Passos práticos para melhorar a estrutura organizacional:
Iniciar com um time pequeno: O responsável estratégico atua também como gestor tático inicialmente.
Aumentar a maturidade gradualmente: Conforme o produto evolui, gradualmente aumentar a maturidade dos processos, treinando ou contratando um gestor dedicado.
Expandir equipes após a estruturação: Após a estruturação da camada tática, a empresa estará apta a expandir equipes em pequenos grupos com gestores próprios.
A grande falha ocorre geralmente no segundo passo. A palavra "gradualmente" faz toda diferença, já que estruturar a camada tática demanda tempo e somente será necessária quando houver necessidade de escalar. Um exemplo prático disso foi exatamente da empresa mencionada anteriormente, que cresceu rapidamente de poucos desenvolvedores para 20 sem gestores e processos organizados para determinar como os profissionais deveriam trabalhar de forma coordenada.

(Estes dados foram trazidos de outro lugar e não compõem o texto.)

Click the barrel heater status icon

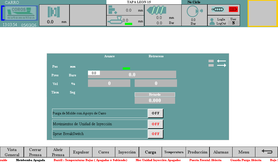[218, 9]
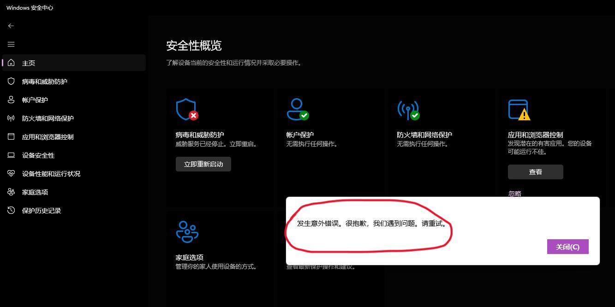
Task: Click the account protection person icon
Action: pos(298,110)
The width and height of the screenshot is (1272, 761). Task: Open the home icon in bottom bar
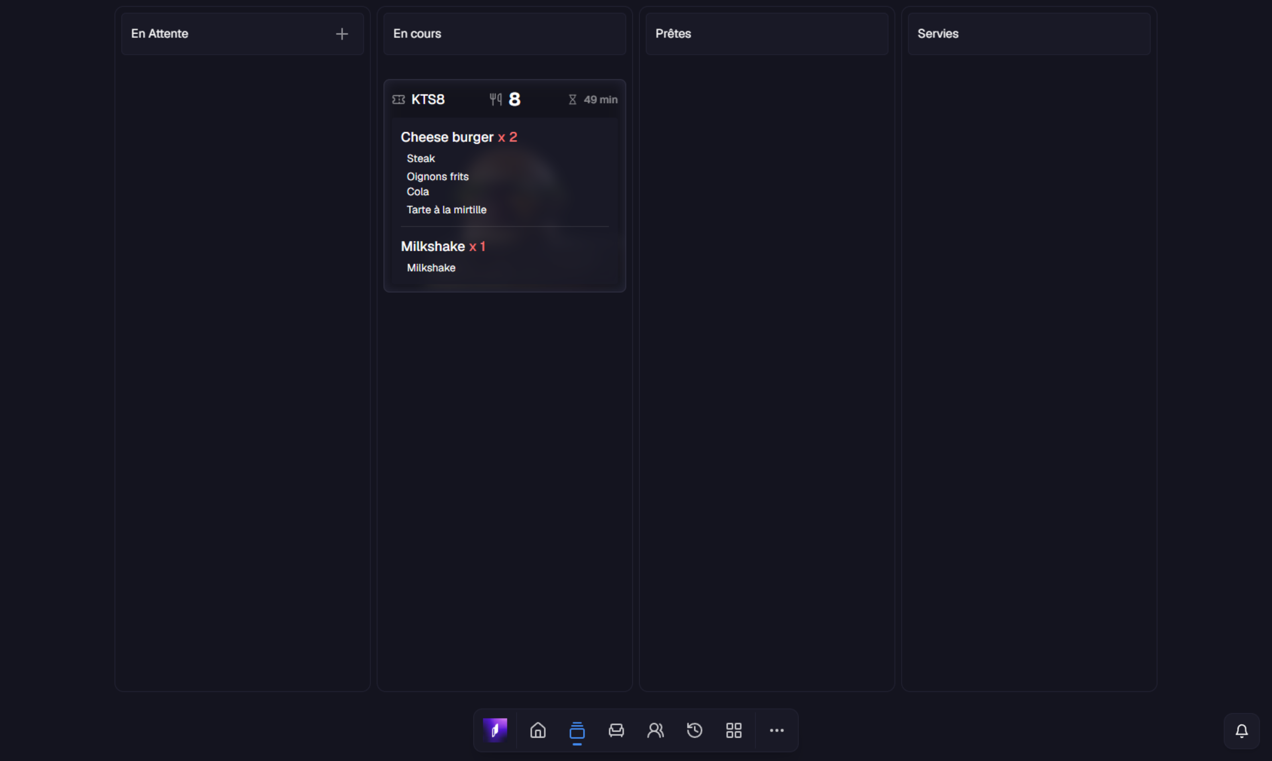point(538,730)
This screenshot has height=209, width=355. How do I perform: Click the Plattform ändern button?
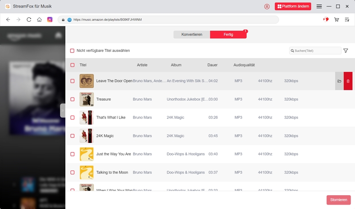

A ausência dessa camada fez com que a comunicação se deteriorasse, decisões tomadas por um time afetassem negativamente outro, gerando retrabalho, baixa qualidade e baixa produtividade. Portanto, escalar sem uma camada tática estruturada raramente dá certo.
Conclusão
Contratar mais desenvolvedores sem uma estrutura organizacional clara, especialmente sem uma camada tática, dificilmente resolverá problemas de produtividade. Portanto invista primeiro na maturidade organizacional, identificando e resolvendo falhas internas antes de aumentar o número de pessoas no time.